I will leave that for James but would suggest that if different methods
lead to different conclusions then reporting both is safest although
rather awkward.
> Also, a very simple question but I am wondering what would be the best way
> of coding for multiple experiments published within one study, all with
> completely different participants. Would you code it as all belonging to
> the same study (same identifier) with only the specific variables varying
> (e.g. age and other information of relevance) or would you identify it as
> being separate studies e.g. (X, 2012a; X, 2012b...)?

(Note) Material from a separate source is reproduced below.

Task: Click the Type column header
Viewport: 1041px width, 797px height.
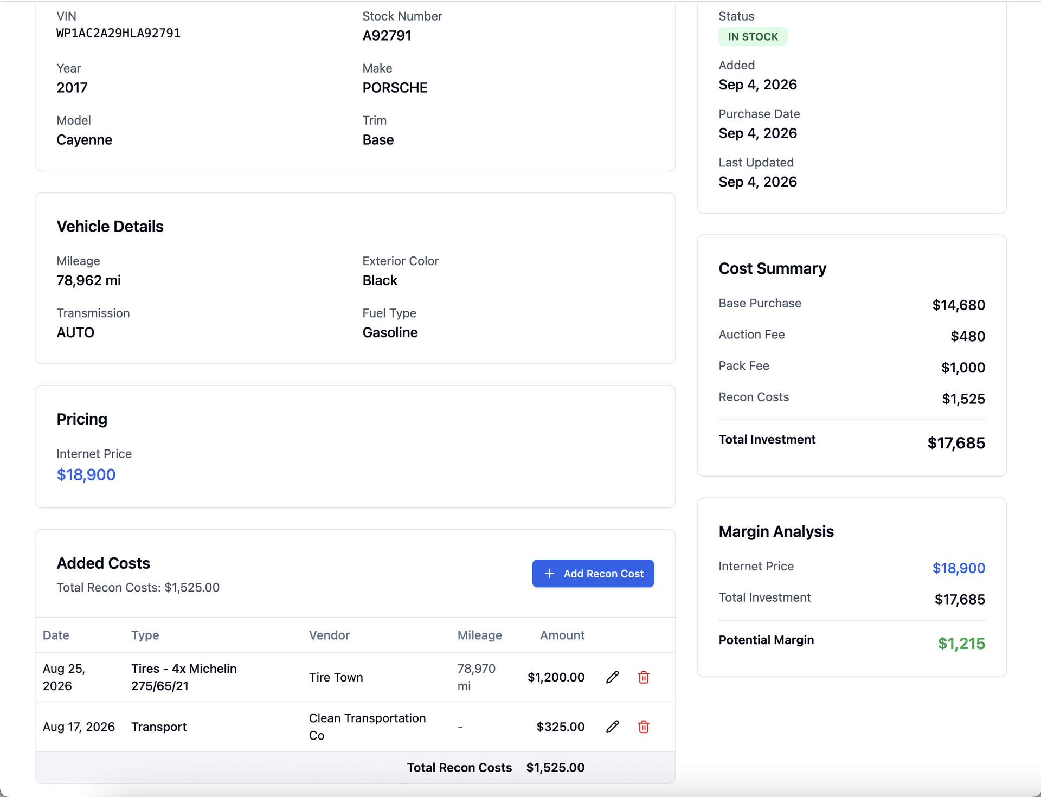Action: (x=145, y=635)
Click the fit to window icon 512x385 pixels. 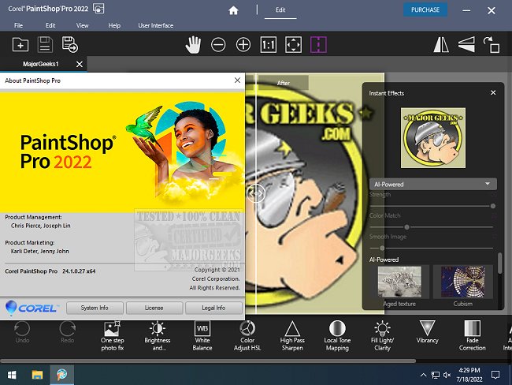(293, 45)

I am sorry if this is
> a really basic question!
>
If that happens then you have experiments nested within studies and
measures nested within experiments so I think you would ideally need to
account for that.
Michael
> Thank you for your help!
>
> Best wishes,
>
> Catia
>
> On Thu, 2 Sept 2021 at 15:31, James Pustejovsky <jepusto using gmail.com> wrote:
>
>> Catia,
>>
>> I'll add a few observations to Wolfgang's points. I agree that it doesn't
>> really make sense to compare the model-based QM test to the robust HTZ test
>> because they don't necessarily have the same Type I error rates. As
>> Wolfgang noted, the QM test will only maintain Type I error if you've
>> correctly modeled the correlations and random effects structure (which
>> seems implausible given that r = 0.6 is a very rough, arbitrary
>> assumption). A further issue is that the QM test also relies on
>> large-sample approximation (because it uses a chi-squared reference
>> distribution) and so requires a sufficiently large number of studies to
>> provide calibrated Type I error. With a small number of studies, it will
>> tend to have overly generous Type I error (yielding p-values that are
>> smaller than they should be). So two strikes against it.
>>
>> The cluster-robust HTZ test provides a level of insurance against model
>> mis-specification. It also uses small-sample adjustments so that it should
>> properly control Type I error rates even when based on a fairly small
>> number of studies. However, it does still entail a degree of approximation
>> and will not necessarily have *exactly* calibrated Type I error rates. In
>> Tipton & Pustejovsky (2015, cited in Wolfgang's response), we found that
>> the HTZ test properly controls Type I error rates, meaning that error rates
>> were always at or below the nominal level. But we also observed that HTZ
>> can be conservative, in the sense that it sometimes has Type I error rates
>> substantially below the nominal level (such as .01 when alpha = .05). This
>> suggests that the test can sometimes have very limited power. It seems
>> you've identified one such situation.
>>
>> As Wolfgang noted, the denominator degrees of freedom of the robust HTZ
>> test are very small here, which indicates a scenario where the HTZ might
>> have problems. For this particular example, I expect that it is because
>> effect sizes of type "covert" occur only in a single study and effects of
>> type "overt" occur only in a few:
>>
>> library(dplyr)
>> dat %>%
>> group_by(deltype) %>%
>> summarise(
>> studies = n_distinct(study),
>> effects = n()
>> )
>>
>> # A tibble: 3 x 3
>> deltype studies effects
>> <chr> <int> <int>
>> 1 covert 1 9
>> 2 general 17 78
>> 3 overt 3 13
>>
>> This is a situation where RVE is not going to work well (if at all)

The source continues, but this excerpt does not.